In 2008, the World Health Organization estimated that 4.6% of all cases of tuberculosis were MDR-TB.¹ MDR-TB was found in every country surveyed, particularly in China and the former Soviet Union. It is estimated that there are now 500 000 cases of MDR-TB each year. In the same survey, XDR-TB was found in 45 countries, and is thought to account for between 4 and 24% of MDR-TB.¹

Note that within NSW Health, the term ‘Aboriginal’ is generally used in preference to ‘Aboriginal and Torres Strait Islander’, in recognition that Aboriginal people are the original inhabitants of NSW.

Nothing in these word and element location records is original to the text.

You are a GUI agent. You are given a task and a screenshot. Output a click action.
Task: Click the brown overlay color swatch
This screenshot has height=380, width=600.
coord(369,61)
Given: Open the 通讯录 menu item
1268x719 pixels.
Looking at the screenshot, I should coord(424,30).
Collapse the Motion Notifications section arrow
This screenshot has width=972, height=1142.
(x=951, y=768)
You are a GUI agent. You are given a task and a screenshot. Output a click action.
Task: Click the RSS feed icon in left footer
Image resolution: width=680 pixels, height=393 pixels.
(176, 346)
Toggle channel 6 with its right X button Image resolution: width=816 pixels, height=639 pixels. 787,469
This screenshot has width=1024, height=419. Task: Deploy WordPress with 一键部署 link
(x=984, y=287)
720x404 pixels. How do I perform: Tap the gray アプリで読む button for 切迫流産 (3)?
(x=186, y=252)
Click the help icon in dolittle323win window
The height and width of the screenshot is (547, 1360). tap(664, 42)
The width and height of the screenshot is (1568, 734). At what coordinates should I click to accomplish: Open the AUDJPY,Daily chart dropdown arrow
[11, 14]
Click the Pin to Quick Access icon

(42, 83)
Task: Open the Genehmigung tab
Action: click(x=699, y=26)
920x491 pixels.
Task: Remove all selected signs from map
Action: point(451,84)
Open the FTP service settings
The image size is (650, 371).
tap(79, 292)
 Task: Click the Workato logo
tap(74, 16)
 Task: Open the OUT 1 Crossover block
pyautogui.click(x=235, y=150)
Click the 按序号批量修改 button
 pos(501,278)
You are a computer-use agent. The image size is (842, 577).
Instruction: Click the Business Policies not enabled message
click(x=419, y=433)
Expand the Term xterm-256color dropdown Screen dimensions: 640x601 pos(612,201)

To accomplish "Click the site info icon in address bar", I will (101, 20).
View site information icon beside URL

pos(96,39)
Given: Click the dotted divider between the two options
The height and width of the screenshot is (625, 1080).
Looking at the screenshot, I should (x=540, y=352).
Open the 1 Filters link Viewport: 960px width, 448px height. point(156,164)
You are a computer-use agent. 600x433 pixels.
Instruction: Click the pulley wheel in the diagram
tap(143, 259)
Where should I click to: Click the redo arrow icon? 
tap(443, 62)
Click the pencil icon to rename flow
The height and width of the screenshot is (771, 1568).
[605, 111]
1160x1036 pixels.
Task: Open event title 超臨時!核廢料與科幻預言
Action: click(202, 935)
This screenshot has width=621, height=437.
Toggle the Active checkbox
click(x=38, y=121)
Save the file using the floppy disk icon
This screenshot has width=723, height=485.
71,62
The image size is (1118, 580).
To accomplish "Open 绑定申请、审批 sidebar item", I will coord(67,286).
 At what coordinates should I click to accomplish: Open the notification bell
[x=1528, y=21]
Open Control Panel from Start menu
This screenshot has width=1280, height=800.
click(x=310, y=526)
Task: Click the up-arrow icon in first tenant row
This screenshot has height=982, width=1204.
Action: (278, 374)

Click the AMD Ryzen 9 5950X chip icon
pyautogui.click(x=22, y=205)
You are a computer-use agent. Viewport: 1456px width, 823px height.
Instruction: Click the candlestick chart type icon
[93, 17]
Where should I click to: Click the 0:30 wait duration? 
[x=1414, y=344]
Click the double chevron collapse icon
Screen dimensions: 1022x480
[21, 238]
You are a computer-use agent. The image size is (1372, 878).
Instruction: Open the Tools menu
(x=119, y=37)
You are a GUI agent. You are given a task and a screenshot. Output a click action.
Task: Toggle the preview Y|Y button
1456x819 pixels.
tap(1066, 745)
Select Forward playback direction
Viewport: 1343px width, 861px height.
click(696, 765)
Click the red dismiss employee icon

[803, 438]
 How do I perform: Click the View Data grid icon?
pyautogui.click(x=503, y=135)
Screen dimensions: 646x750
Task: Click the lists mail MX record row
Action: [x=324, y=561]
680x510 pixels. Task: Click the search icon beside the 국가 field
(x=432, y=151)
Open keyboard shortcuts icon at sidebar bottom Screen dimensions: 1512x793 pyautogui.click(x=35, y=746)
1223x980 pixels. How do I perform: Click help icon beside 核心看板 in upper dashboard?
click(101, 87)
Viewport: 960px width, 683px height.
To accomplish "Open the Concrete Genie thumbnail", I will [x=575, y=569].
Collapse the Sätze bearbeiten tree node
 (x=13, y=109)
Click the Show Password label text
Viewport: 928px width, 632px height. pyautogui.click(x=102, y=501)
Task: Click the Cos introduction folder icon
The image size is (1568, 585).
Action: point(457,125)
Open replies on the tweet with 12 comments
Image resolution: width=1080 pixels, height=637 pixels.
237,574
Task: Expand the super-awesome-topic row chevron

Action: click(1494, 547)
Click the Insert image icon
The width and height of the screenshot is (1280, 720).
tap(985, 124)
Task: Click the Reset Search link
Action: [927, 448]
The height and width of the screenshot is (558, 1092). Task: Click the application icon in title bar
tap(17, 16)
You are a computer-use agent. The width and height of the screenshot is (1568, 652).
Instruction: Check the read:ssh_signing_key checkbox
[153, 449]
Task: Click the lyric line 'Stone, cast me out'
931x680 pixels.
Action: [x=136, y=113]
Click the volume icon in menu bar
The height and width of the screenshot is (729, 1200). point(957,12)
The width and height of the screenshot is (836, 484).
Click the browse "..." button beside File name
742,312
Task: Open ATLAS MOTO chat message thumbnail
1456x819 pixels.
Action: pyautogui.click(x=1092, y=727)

In Australia, the annual incidence rate of tuberculosis has been below 6 per 100 000 population since 1985.³ The incidence rate in Aboriginal Australians in 2006 was seven times the rate in non-Aboriginal Australians. Although rates of tuberculosis in Aboriginal Australians have been falling, the Northern Territory, with the highest proportion of Aboriginal people, has the highest rates of tuberculosis in the country.³ Approximately 80% of Australian cases occur in people born overseas, with the top five countries of origin in 2005 being India, Vietnam, the Philippines, China and Indonesia.³ Unlike many other countries, co-infection with tuberculosis and HIV remains uncommon in Australia.³ In 2006, 2.4% of Australian cases were found to be MDR-TB.⁵ One case of XDR-TB was identified in 2004.⁵

Globally, tuberculosis is responsible for a large burden of disease. The incidence of tuberculosis may have peaked, but drug-resistant forms of the disease are an emerging concern. Tuberculosis has been well controlled in Australia for the last two decades, with the highest risk now occurring in people born overseas, especially recent migrants. The effectiveness of overseas control programs, and of screening programs prior to migration, will have a major impact on Australian rates of tuberculosis in the future.